(Dataset entries)
*-*-*

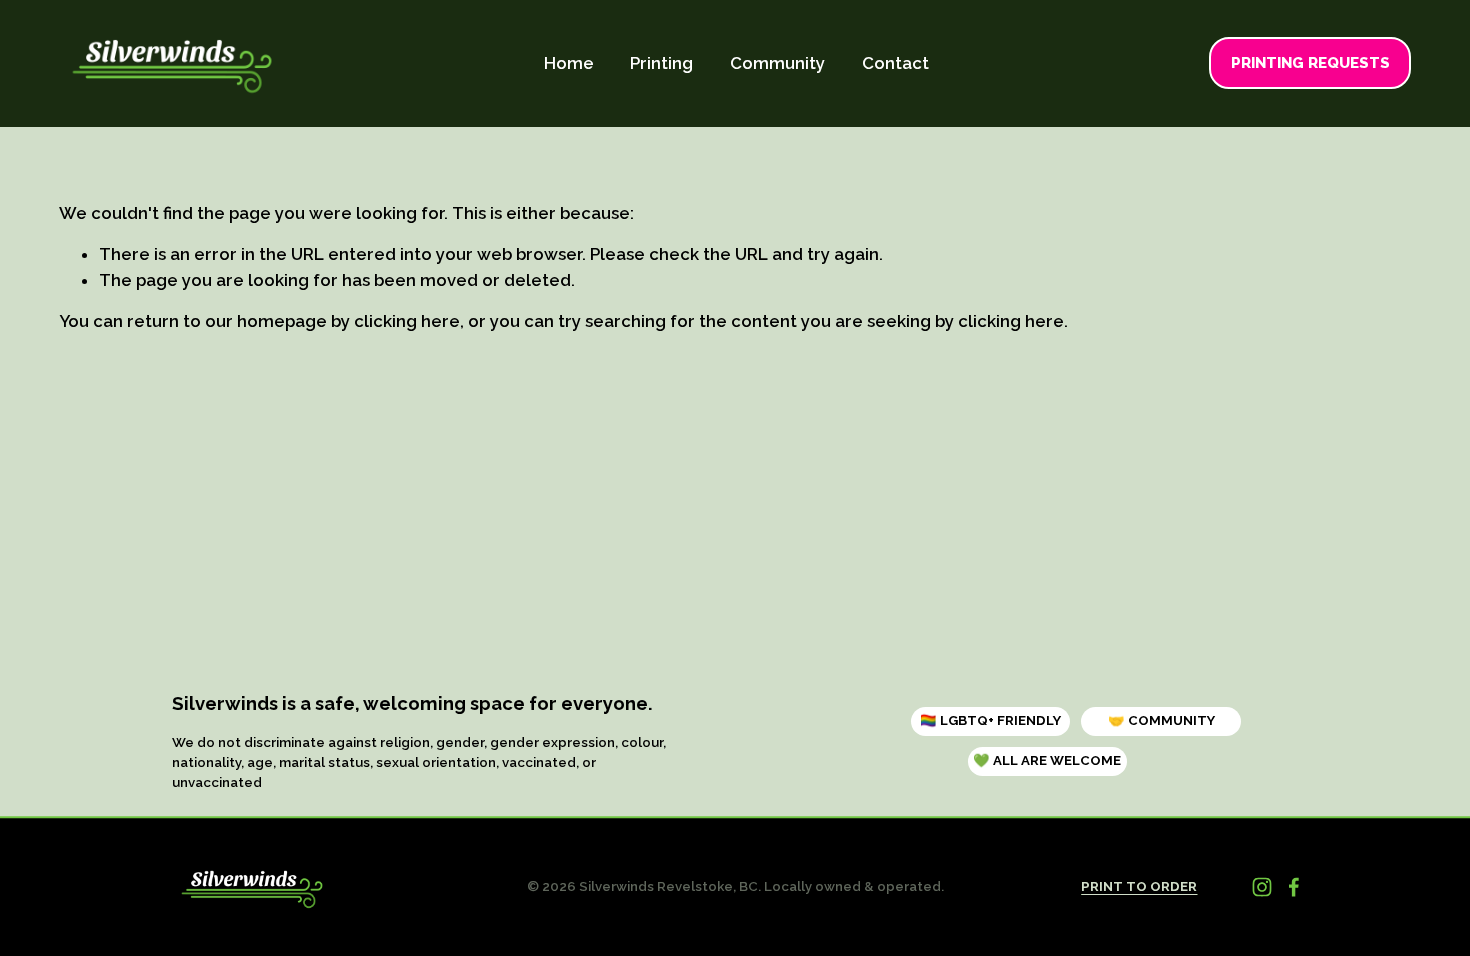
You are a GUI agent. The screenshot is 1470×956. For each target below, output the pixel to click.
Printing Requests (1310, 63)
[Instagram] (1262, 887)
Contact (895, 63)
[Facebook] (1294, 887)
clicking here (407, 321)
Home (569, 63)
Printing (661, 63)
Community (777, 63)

*-*-*

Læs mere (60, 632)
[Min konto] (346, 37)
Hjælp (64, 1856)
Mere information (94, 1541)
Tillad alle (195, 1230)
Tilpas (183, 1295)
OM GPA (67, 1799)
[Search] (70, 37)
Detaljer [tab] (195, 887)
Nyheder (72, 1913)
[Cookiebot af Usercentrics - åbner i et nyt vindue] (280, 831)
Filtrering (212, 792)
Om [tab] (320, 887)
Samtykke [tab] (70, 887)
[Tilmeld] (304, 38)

*-*-*

REQUIRED WORK:
Copy the lines of the data above exactly as written, beginning with the line containing "You are a GUI" and ending with the line containing "Community (777, 63)", and leave out all other lines.

RESPONSE:
You are a GUI agent. The screenshot is 1470×956. For each target below, output the pixel to click.
Printing Requests (1310, 63)
[Instagram] (1262, 887)
Contact (895, 63)
[Facebook] (1294, 887)
clicking here (407, 321)
Home (569, 63)
Printing (661, 63)
Community (777, 63)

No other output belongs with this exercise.